Amanda Ungaro, ex-modelo brasileira, revelou detalhes do relacionamento abusivo que viveu com Paolo Zampolli, aliado próximo de Donald Trump. Ela descreveu 2002 como o “início de um pesadelo”, quando, aos 17 anos, passou a viver com ele.
Em entrevista ao jornal O Globo, ela relatou episódios de abuso sexual e violência doméstica, incluindo um incidente em que Zampolli alegou ter tido relações com ela enquanto ela estava desmaiada. Amanda, ao se dar conta do crime, disse a ele: “Isso se chama estupro. Eu fui abusada”. O então companheiro apenas riu.
Amanda também falou sobre outra agressão, quando se recusou a ter sexo com Zampolli e foi agredida enquanto se preparava para ir trabalhar. Ela procurou um advogado após o incidente e iniciou um processo na Suprema Corte americana em 2018 para se separar legalmente.

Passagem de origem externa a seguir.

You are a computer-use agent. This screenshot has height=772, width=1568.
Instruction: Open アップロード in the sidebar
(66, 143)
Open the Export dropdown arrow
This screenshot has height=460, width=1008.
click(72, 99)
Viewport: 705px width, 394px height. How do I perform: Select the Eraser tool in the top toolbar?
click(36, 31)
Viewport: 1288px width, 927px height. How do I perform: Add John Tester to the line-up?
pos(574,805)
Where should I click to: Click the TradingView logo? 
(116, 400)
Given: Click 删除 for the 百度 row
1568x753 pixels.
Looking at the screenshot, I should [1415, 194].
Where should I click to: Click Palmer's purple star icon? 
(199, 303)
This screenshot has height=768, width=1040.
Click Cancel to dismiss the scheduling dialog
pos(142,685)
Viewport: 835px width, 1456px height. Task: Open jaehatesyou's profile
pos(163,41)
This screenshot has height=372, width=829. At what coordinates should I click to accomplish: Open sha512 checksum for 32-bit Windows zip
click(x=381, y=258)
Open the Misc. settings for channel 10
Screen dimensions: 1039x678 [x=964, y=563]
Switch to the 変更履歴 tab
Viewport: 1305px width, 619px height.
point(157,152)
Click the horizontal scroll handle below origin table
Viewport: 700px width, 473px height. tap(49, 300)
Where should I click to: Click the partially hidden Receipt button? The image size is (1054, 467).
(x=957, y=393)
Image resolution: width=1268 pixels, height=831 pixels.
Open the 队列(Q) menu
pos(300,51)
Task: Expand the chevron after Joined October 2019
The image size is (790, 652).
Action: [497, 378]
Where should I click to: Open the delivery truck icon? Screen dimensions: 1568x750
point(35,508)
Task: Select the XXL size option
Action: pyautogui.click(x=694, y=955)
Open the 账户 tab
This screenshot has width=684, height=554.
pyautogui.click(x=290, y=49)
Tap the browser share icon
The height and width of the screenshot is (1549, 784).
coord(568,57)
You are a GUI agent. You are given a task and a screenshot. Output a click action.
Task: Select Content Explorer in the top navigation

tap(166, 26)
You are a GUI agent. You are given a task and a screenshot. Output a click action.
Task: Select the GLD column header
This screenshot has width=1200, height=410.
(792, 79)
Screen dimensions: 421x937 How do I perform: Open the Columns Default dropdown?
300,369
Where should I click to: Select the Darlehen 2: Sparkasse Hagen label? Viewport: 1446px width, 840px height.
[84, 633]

Segundo Amanda, a violência foi gradual e intensificada pela vida social do casal, que, com o nascimento de seu filho, começou a mostrar os conflitos irreconciliáveis entre ela e Zampolli. “Estava me arrumando quando ele veio para cima de mim e me deixou toda marcada. Foi assim que procurei um advogado e começou o processo na Suprema Corte, em 2018, para eu poder me separar”, prosseguiu.
Amanda relatou que o comportamento de Zampolli piorou com a chegada de Donald Trump à presidência dos EUA. Segundo ela, o companheiro ficou obcecado com a ideia dele como presidente, o que agravou a crise em seu relacionamento.

A partir de 2016, o casal passou a ser convidado para eventos em Mar-a-Lago, onde, curiosamente, Zampolli tinha uma amizade mais próxima com Melania Trump, que enviava presentes para o filho de Amanda.
“Quando eu estava grávida, pedi muito para ele diminuir o ritmo de festas, isso de sair todos os dias, e ele sempre ignorou. Quando o Giovanni nasceu, ele estava na Provocateur [clube de Nova York], festejando com os amigos dele e eu no hospital tendo meu filho”, acrescentou.
Apesar disso, o casal se reconciliou, com Zampolli afirmando que Trump havia mediado a situação, sugerindo que o filho do casal quisesse que seus pais ficassem juntos.
Em 2021, após Zampolli ser acusado de um caso extraconjugal, o relacionamento terminou definitivamente. Amanda então reabriu o processo judicial para disputar a guarda do filho, Giovanni, agora com 15 anos.
No meio dessa disputa, Amanda foi deportada para o Brasil em 2025, acusando Zampolli de usar sua influência no governo de Trump para causar sua prisão.